What Makes a Good Knife?

by Dane Williams on November 03, 2020

What Makes a Good Knife?

Well, what are you using your knife for?

There really is no 'one good answer' to this question, but I'll let you know a bit about kitchen knives, because that's what we sell!

When you make a knife you are balancing five aspects:

  • Hardness is the ability of a blade to resist stress through the application of force and is measured in the Rockwell C scale (HRC).
  • Toughness is how your knife resists damage, such as chips, when you chop through matter. Unfortunately, the harder a steel, the less tough it is.
  • Wear resistance is the steel's ability to withstand abrasive and adhesive wear. When you cut through matter your knife interacts with it; if you cut something hard it abrades the softer material, while adhesive wear occurs when materials cling to your blade. Harder steels are generally more wear resistant. 
  • Corrosion resistance is how your knife avoids rust. Higher resistance in this area can often involve reduced sharpness of your knife edge. 
  • Edge retention is how long your blade will remain sharp through use. Generally a softer metal will lose its edge quicker, but is easier to resharpen, while a harder metal will hold its edge longer, but is more difficult to sharpen. 

Knife Materials

People have made knives out of almost anything: bone and rock all the way through to cigarette butt filters

The most common material for kitchen knives are carbon, tool or stainless steels. 

At Kind Knives we use VG10, D2 and 14N20. Feel free to check out the performance of these steels. 

If you really want to dig a bit deeper into the world of knife steel, then I recommend you check out this site's Knife Steel Composition Chart

How are Knives Made?

This is all about forging or stamping. 

A forged knife, simply put, is where a single piece of metal is beaten in order to strengthen it and is then ground into shape. A stamped knife is cut from a sheet of metal, so it can be weaker depending on the metal used, but is often quite cheaper to produce. 

Have a look for yourself on the pros and cons of how knives are made.

Shape & anatomy of a knife

Have a look at the image below and then let's go over the parts of a knife in a bit more detail:

Kind Knives parts of a knife

The shape of a knives blade will indicate it's role. A curved blade is intended for a cutting by rocking action, while a straight blade is designed to slice through your food prep.  

Chef's knives are measured in inches, longer blades simply cut through more food making your life easier....a large sharp knife is your kitchen friend! 

The heel of a knife is located at the rear of the blade, and is a point of strength. Use this section of your knife to chop through hard foods; longer blades will also have more leverage, meaning that the heel of these knives will have more cutting force. 
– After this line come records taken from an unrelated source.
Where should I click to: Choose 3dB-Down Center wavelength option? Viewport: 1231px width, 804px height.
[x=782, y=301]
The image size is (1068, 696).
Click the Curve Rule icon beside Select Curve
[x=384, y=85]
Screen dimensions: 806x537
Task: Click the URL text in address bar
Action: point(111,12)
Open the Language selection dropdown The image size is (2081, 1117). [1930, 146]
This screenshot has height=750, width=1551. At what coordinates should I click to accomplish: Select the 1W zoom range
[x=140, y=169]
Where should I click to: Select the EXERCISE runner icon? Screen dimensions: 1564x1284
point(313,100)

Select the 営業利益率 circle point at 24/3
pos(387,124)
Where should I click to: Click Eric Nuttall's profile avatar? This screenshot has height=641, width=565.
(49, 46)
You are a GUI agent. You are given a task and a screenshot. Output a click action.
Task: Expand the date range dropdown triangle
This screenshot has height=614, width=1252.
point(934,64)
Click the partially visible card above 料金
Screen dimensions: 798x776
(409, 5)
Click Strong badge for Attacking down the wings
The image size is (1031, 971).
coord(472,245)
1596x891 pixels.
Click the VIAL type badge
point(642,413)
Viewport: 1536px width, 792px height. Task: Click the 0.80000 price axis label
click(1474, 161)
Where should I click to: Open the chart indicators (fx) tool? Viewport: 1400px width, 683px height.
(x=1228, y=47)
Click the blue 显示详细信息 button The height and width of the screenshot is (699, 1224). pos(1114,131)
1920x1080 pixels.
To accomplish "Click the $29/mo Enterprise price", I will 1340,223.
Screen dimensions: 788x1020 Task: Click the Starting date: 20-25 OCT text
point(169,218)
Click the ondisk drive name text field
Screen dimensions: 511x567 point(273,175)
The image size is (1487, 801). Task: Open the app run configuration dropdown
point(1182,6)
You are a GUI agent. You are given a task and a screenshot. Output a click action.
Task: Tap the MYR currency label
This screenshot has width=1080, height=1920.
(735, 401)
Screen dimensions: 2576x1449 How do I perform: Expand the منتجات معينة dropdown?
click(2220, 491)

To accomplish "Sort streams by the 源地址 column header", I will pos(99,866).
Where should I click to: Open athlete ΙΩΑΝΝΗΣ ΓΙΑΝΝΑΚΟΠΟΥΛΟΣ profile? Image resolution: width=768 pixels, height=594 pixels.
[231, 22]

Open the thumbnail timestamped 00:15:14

A knife's bolster is the meeting point between the blade and the handle, but only in knives that have been forged from steel. This is because steel is hammered out into the blade and becomes narrow, but the original thickness of the steel is shown by the bolster. This has a benefit of balancing your blade, as well as preventing your fingers from slipping while you cut. If a knife does not have a bolster, it is likely machine stamped rather then forged. Kind knives offered both hand forged and stamped knives!

A tang provides strength to your blade by running down the handle. As you chop your way through your food prep, this reinforcement prevents your blade from breaking; as such, a full tang is strong, but also heavier. All Kind Knives are full tang, but to check out this site for the other varieties which exist. 

Rivets simply hold the handle to the metal of your knife and generally only exist in full tang blades. 

Ok, I hoped this help explain what goes into your knives!